*Brief:* Rewrite the lines starting with the line containing "Open the Bookmarks" and going on through the line containing "click(451, 8)", replacing "sidebar" with "panel" and leaving everything else unchanged.

*Records for this task:*
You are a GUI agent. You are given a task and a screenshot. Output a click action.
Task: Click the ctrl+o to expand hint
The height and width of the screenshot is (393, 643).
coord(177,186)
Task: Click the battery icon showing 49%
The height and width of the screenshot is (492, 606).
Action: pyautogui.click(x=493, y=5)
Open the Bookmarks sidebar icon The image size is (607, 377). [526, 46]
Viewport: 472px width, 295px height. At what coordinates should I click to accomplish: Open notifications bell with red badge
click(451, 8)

...

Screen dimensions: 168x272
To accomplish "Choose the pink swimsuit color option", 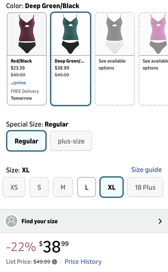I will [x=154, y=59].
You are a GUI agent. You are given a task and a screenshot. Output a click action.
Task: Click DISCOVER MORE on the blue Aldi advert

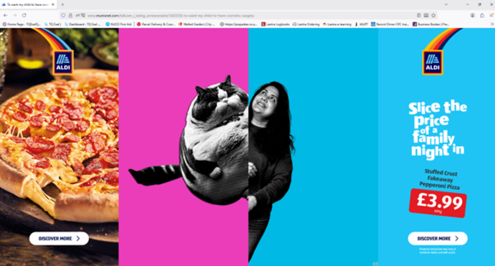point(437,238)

...

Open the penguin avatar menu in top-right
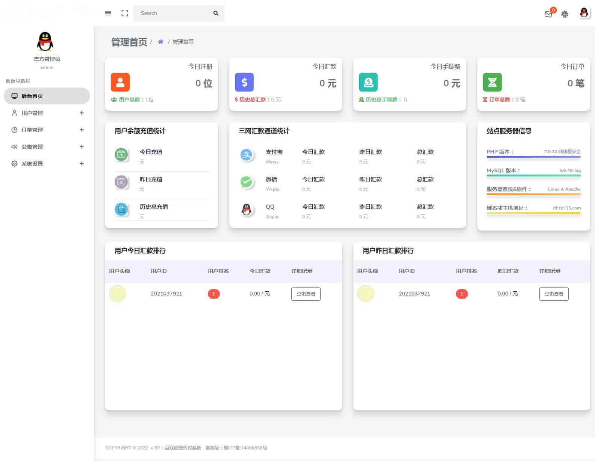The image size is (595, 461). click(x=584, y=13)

*Exercise result:*
Open the Bookmarks panel icon The image size is (607, 377). [526, 46]
Viewport: 472px width, 295px height. At what coordinates should I click to accomplish: Open notifications bell with red badge
click(451, 8)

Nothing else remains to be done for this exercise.